Proprietary schools “had a gross (student-aid) default rate of 44.6 percent for the period 2000-2002,” Rep. Maxine Waters, D-Calif., says. “Keeping the 90-10 rule would give schools the incentive to raise the quality of education to attract a broad range of students.” Citing a 1997 General Accounting Office report, “Poorer Student Outcomes at Schools that Rely More on Federal Student Aid,” Waters spoke about students “suffering under a crushing student debt burden because the promised jobs are nowhere to be found.”

Witnesses who spoke at the hearing also included Nick Glakas, president of the Career College Association; Education Department Deputy Inspector General Thomas A. Carter; and a former admissions officer of a for-profit school.

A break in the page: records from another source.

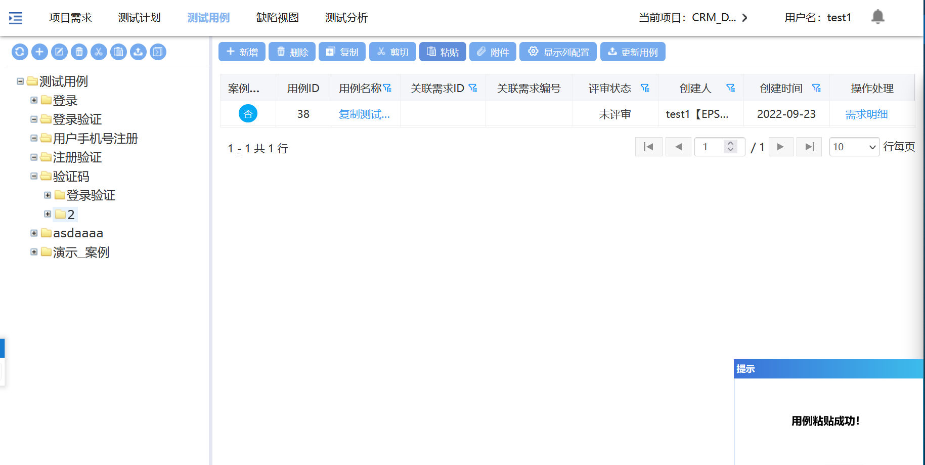Open the 需求明细 link in row 38
This screenshot has width=925, height=465.
click(x=866, y=114)
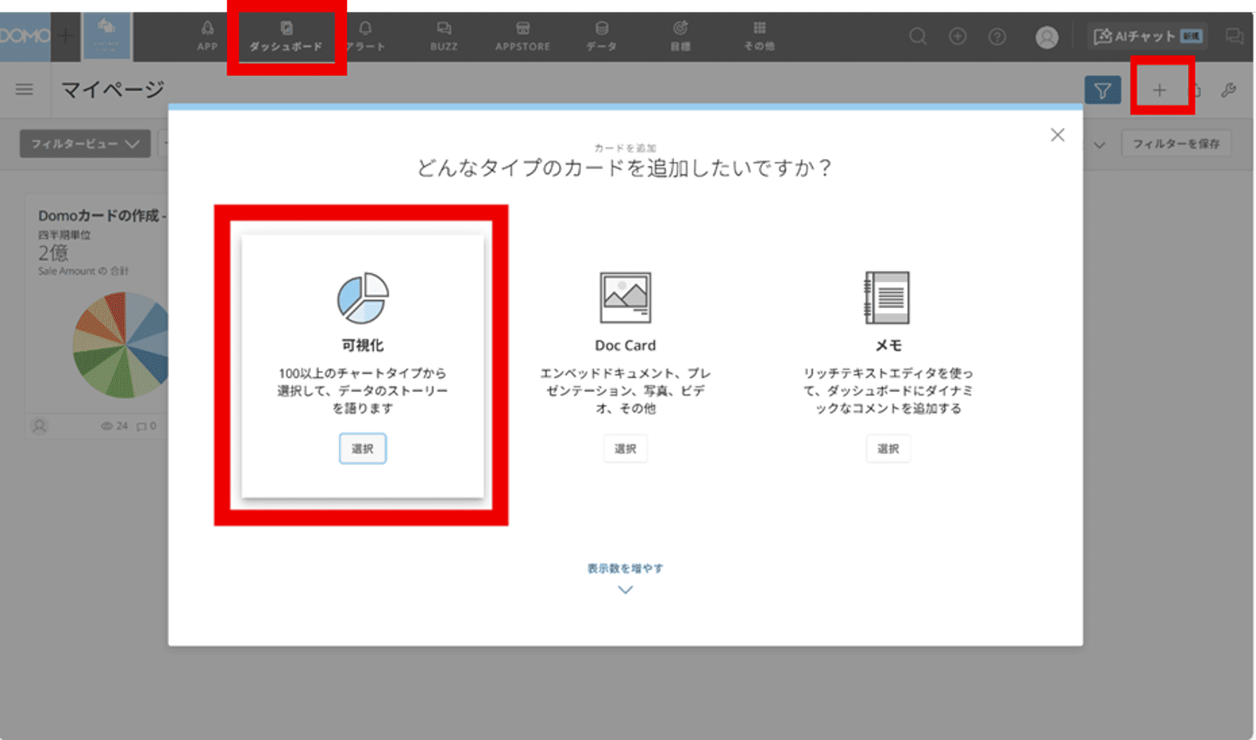The height and width of the screenshot is (740, 1256).
Task: Click the search magnifier icon in top bar
Action: 918,36
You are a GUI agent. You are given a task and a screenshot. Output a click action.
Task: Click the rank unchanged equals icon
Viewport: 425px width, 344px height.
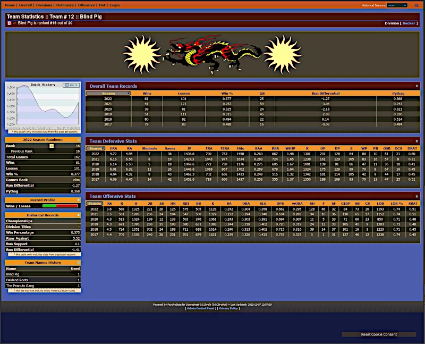point(52,146)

The testimony of Paula L. Dorsey, former director of admissions for Bryman College in Reseda, Calif., — a division of Corinthian  Colleges Inc. — focused on the financial pressures faced by for-profit institutions, describing her experience with enrollment fraud by her former employer: “Somewhere in the process of a need to provide citizens with quality education, these corporations have found their only priority to be showcasing numbers for shareholders and turning an enormous profit.”

Carter recommended to the committee that Congress keep the 90-10 rule. He also asked that Congress amend the Internal Revenue Service Code so the department could match information on student-aid applications to IRS income records, a move he said would address waste in student-aid programs.

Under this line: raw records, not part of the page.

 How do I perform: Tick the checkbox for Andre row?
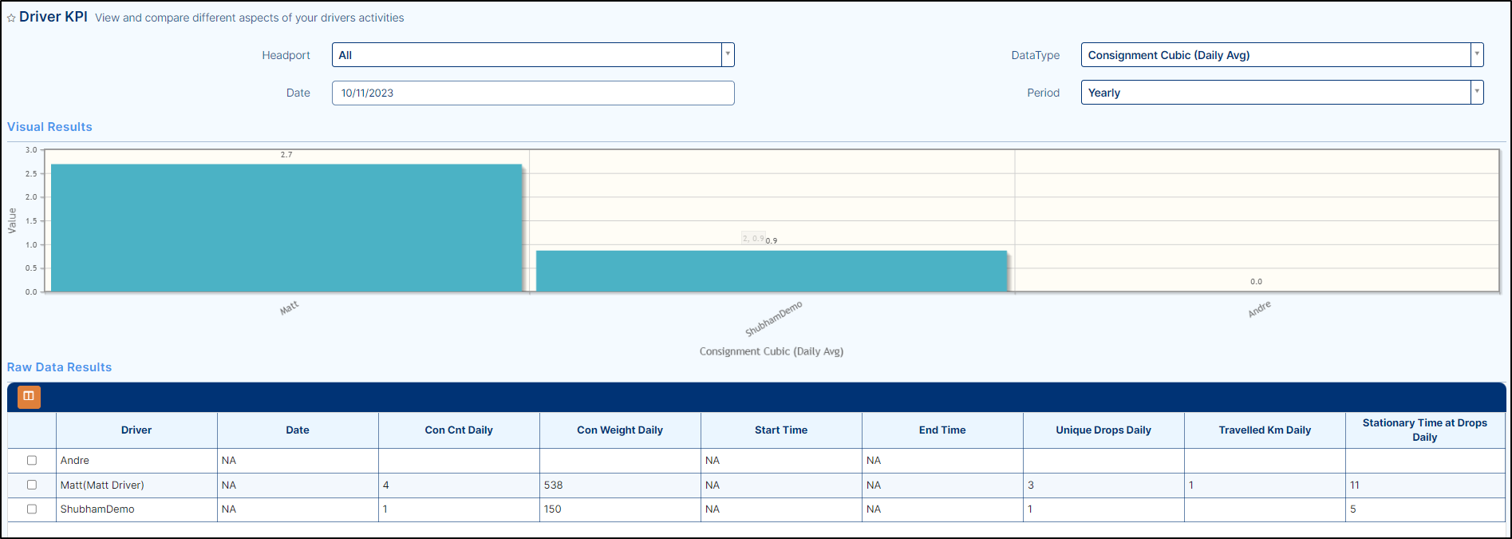(x=32, y=460)
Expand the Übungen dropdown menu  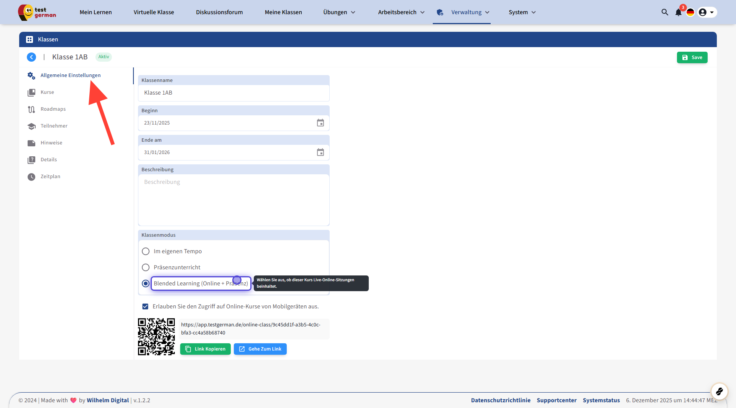tap(339, 12)
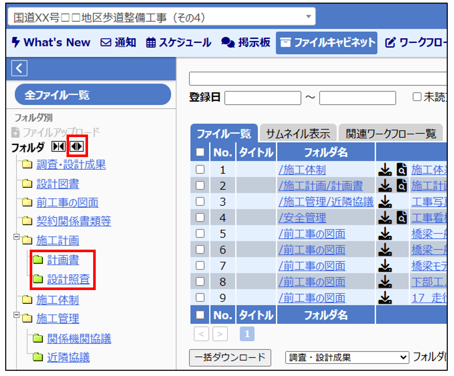The width and height of the screenshot is (454, 376).
Task: Collapse the left sidebar with the arrow icon
Action: (x=19, y=68)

Inadequate and ineffective administrative and enforcement practices on the part of the Education Department, the states and college accreditation agencies (especially regional ones) were also cited by Carter as underlying causes of the fraud and waste that is plaguing the federal student-aid program.

Carter cited several systematic problems with the complex student-aid system. Most critical among them were inconsistent federal and state enforcement practices, weak program administration by the Education Department’s regional offices, and a lack of guidance from the department’s headquarters. Also complicating matters were inconsistent state licensing and evaluation standards; and some regional accreditation agencies’ lack of meaningful and consistent standards for program length.

“We don’t want to go back to those days” before the 90-10 rule, Carter told the committee. The 90-10 rule’s purpose “is to stop  abuses and to avoid abuses.”

“For-profits are different than not-for-profit colleges and universities in that each student registered represents dollars,” committee member Mike Castle, R-Del., said at the hearing. “We need to focus on enforcement … We must be sure students are getting their money’s worth, and that the federal government is not being ripped off.”

In contrast, Boehner said in his closing remarks, “The 90-10 rule penalizes low-income students by denying access … Our goal is to give access to kids who need it.” He said the granting of accreditation, as approved by the Education Department, is “what’s important” in evaluating a college’s performance.